A cold rock in his belly told Red Cloud that the Oglalla’s ponies were already in the hands of these Pawnee.
Somewhere among the ring of blue, bundled white soldiers on horseback a voice cried out, answered by more voices barking their wasichu words. The horsemen came to an immediate halt. Everywhere Red Cloud looked, from side to side, turning slowly to gaze behind him, the village was ringed with these silent sentries on their restive, snorting, frost-wreathed horses. Like filmy, disembodied ghosts taking shape out of the coming of day.
Then a voice barked more wasichu words and three men emerged from the soldiers’ noose. One was a soldier. And the other white man Red Cloud knew as Todd Randall—a squaw man with a Lakota wife. The third, clearly a half-blood. The soldier said something, and the dark-skinned one nodded before he shouted to the camp in Lakota.
“You will surrender your camp! You will give over all your ponies to the soldiers. And then your men must give up every gun your people have in this village.”
Red Cloud swallowed hard, hearing the muttering of so many brave men nearby—his friends and relations—as his mind feverishly grappled with what to do now that they were surrounded.
Around him he heard the mad rustle as some of the women scurried into the brush with the children. White men shouted, growling like wolves, forcing the women and children back as their big American horses advanced out of the shreds of frozen fog.
Finally, the chief took a step closer to the half-blood and asked, “If I do not surrender our camp?”
Atop his pawing pony the half-blood shrugged, and without a word he made a slight gesture that was likely lost on even the white man beside him.

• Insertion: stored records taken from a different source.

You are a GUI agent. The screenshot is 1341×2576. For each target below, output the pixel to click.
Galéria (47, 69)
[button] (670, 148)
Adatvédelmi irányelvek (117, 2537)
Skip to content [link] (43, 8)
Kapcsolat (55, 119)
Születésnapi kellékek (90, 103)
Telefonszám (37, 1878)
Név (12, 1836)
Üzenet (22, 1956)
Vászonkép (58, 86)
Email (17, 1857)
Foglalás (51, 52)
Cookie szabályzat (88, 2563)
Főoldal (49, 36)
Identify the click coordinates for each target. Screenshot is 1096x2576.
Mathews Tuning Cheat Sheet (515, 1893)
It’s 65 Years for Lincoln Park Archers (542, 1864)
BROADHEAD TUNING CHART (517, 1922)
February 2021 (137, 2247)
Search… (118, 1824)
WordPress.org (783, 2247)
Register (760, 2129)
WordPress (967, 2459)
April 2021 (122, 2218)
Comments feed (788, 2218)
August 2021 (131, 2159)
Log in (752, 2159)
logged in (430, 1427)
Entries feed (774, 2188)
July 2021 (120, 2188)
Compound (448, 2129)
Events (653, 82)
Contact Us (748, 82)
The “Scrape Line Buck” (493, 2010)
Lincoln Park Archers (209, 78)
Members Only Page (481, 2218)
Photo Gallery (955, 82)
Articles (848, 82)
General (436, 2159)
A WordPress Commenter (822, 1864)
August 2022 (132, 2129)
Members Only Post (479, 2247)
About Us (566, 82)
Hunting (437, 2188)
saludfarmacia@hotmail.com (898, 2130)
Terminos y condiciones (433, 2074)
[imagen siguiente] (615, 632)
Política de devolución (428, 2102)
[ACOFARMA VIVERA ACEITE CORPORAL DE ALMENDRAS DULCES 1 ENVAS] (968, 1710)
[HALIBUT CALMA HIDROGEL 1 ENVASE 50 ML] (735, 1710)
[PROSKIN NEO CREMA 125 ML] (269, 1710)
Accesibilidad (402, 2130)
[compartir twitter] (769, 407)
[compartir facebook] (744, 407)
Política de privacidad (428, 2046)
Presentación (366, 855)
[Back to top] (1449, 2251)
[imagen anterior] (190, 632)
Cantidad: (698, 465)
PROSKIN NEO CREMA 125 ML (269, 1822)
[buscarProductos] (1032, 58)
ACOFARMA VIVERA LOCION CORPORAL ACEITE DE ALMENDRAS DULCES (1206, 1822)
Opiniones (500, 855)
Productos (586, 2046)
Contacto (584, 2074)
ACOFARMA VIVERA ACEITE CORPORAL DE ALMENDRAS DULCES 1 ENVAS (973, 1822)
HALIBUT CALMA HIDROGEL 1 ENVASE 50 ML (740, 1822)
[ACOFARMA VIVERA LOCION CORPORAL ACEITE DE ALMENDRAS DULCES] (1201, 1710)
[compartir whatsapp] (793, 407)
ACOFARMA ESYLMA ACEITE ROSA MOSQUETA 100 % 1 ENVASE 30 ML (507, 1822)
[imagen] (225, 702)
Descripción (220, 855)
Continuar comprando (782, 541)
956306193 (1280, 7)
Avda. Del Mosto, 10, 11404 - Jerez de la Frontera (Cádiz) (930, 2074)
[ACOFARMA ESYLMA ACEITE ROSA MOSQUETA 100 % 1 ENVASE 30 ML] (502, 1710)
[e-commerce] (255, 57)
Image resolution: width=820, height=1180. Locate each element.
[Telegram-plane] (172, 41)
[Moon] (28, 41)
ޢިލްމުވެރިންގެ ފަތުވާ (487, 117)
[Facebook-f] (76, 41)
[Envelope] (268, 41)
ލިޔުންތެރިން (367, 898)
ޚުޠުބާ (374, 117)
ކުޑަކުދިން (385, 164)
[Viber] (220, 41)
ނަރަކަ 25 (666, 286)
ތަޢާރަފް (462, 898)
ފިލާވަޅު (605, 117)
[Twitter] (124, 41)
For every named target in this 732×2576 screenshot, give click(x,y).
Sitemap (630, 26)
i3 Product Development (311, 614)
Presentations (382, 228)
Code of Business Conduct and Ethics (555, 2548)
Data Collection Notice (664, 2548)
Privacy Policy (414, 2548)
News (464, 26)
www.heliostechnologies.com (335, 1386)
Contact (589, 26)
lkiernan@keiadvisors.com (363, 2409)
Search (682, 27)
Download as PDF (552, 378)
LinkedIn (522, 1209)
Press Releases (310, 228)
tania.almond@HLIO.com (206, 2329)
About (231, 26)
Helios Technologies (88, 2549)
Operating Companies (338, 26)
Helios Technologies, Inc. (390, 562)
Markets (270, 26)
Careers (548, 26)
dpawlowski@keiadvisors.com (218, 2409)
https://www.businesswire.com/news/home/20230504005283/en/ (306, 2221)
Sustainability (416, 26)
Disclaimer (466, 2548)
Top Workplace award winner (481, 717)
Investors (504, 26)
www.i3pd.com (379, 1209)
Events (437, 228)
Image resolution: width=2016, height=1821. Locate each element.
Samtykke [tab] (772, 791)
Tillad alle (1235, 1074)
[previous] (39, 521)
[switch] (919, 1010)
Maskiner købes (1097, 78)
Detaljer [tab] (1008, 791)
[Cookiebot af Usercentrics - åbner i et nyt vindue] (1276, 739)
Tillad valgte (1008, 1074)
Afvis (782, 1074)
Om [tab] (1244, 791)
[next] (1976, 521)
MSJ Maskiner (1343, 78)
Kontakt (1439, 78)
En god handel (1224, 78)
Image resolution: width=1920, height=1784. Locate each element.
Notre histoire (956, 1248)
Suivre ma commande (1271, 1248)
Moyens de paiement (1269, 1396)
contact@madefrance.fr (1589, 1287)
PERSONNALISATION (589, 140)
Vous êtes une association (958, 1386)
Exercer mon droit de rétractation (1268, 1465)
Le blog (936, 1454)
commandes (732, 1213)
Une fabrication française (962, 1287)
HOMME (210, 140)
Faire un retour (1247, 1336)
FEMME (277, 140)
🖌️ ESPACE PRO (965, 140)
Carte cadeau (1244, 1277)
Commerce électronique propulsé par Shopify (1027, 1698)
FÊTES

“I see,” Red Cloud finally replied. “These soldiers and their wolves will murder our women and children, will butcher the old ones in my village.”
“It is a good thing you understand.”
“Ah,” the chief answered, still grappling with it, his finger still inside the trigger guard of his repeater, arguing with himself on whether to fight and die where he stood, or whether to listen to what this half-blood said about giving over all their ponies and guns.